Godolphin Atlantic (Newquay) Football Club was a football club based in Newquay, Cornwall, England, UK. Affiliated to the Cornwall County Football Association, they were members of the  and played at Godolphin Way.

History
The club was established as Godolphin Atlantic in 1980 at the Godolphin Arms pub in Newquay. They joined Division Three of the Duchy League and the 1981–82 season saw them win the League Cup and gain promotion to Division Two. They were promoted to Division One at the end of the 1992–93 season and then to the Premier Division in 1996. In 1999–2000 the club won the Knock-Out Cup for a second time. The 2004–05 season saw them win the league's Knock-Out Cup and the Junior Cup, and after finishing as Premier Division runners-up, they were promoted to the East Cornwall League.

Godolphin finished third in their first season in the East Cornwall League, also winning the League Cup.

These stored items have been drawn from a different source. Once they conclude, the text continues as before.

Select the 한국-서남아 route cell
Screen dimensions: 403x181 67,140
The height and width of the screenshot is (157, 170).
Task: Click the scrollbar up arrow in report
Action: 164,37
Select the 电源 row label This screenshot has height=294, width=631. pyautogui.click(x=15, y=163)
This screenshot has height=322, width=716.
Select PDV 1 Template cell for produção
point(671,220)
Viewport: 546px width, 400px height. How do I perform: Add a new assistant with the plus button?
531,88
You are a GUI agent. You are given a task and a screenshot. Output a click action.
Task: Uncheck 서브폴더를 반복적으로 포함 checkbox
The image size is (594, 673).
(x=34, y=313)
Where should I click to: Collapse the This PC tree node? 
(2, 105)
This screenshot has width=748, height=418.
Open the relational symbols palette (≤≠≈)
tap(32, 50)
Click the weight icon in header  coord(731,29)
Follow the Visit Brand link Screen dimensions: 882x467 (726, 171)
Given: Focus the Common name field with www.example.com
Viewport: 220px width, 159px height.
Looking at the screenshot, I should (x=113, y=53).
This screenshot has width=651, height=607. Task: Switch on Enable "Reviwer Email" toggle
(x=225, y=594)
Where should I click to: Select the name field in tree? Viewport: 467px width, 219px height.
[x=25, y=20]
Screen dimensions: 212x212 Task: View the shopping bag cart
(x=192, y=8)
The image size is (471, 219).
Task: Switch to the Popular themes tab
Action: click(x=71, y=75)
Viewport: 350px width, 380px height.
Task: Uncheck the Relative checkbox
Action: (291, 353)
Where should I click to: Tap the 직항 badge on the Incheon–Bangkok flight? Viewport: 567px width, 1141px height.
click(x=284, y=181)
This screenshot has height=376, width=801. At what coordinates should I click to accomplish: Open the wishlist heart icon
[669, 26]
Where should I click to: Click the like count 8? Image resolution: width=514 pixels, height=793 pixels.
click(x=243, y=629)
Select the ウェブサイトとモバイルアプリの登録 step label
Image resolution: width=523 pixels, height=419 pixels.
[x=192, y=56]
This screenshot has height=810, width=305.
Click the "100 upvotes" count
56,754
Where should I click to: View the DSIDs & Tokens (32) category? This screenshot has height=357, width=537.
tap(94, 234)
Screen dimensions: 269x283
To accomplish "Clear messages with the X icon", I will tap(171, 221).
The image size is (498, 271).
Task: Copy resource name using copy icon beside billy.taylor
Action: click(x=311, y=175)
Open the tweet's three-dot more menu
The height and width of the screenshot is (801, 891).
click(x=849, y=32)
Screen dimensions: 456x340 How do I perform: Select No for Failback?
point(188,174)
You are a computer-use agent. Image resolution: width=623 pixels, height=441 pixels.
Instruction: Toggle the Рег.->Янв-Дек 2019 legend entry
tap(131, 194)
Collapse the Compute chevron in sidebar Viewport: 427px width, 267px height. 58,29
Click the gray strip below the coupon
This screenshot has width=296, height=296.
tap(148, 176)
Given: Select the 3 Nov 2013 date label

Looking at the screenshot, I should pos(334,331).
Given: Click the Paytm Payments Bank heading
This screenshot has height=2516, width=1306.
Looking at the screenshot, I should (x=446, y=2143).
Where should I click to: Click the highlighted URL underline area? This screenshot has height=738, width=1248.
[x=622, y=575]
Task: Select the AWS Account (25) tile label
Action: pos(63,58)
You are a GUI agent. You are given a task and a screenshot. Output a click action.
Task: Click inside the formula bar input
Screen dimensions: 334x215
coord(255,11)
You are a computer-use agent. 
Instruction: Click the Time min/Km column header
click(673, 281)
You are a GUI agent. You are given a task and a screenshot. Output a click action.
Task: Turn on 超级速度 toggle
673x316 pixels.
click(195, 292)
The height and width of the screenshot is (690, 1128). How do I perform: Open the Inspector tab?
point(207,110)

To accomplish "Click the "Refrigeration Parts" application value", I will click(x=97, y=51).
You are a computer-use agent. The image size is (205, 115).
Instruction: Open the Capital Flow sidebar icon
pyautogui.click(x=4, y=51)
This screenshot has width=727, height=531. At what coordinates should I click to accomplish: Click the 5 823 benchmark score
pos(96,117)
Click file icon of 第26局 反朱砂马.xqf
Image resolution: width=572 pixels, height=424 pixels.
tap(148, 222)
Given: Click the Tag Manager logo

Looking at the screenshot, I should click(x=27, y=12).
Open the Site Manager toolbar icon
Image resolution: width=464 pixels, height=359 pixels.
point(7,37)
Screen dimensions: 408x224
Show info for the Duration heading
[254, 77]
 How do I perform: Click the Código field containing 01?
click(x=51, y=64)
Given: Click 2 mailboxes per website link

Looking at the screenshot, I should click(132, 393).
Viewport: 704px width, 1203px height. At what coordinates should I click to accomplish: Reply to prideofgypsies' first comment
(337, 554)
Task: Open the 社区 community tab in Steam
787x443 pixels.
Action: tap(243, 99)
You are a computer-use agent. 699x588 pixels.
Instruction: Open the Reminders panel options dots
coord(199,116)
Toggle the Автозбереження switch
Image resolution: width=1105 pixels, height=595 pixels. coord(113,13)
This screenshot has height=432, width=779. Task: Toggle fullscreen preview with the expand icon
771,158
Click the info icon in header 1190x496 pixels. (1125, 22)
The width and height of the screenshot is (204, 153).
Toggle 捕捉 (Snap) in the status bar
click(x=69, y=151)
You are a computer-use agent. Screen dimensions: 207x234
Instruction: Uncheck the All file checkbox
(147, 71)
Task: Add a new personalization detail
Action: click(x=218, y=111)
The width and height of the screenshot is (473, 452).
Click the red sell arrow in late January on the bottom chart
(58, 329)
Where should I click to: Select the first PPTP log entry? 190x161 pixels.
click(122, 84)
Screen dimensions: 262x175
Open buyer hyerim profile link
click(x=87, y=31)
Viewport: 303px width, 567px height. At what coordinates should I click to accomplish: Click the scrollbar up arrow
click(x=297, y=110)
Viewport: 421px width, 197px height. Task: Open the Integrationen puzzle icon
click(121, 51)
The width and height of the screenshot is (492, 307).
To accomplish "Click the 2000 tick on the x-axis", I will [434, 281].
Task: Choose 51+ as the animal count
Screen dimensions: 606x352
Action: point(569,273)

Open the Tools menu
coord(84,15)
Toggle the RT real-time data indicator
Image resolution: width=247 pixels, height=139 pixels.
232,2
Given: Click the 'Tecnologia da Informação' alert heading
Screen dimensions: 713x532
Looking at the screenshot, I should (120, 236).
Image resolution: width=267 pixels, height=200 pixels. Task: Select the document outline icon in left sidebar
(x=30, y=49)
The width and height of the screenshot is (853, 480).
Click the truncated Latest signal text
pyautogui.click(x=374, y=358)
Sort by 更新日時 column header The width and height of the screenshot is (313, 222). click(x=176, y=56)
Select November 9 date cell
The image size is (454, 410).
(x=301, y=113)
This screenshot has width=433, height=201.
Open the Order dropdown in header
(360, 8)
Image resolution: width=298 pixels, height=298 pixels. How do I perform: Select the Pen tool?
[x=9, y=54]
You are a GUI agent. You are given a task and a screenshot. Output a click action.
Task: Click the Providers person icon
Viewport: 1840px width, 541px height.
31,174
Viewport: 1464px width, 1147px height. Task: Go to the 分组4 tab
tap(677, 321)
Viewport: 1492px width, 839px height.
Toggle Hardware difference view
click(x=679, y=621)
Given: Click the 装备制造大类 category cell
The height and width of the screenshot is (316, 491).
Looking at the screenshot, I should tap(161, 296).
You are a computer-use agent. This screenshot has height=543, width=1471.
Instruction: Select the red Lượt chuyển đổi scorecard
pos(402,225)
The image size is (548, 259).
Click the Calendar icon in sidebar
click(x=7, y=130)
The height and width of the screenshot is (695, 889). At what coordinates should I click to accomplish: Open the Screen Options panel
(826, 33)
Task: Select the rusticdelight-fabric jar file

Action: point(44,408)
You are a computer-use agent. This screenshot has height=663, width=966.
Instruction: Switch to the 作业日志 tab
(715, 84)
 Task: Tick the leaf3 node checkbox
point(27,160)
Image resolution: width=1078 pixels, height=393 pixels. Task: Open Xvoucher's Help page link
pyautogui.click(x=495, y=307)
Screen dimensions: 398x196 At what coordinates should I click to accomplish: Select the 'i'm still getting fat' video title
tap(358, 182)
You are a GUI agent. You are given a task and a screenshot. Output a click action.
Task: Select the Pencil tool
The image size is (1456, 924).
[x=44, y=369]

The league split into two at the end of the season, with the club placed in the Premier Division. They won the League Cup again in 2007–08, and after finishing as runners-up in 2007–08, they were promoted to joined Division One West of the South West Peninsula League. They were runners-up in 2010–11 and won the division in 2012–13, earning promotion to the Premier Division, where they joined their local rivals Newquay. In 2014–15 they won the League Cup. Following league reorganisation at the end of the 2018–19 season, the club were placed in the Premier Division West, at which point they were also renamed Godolphin Atlantic (Newquay).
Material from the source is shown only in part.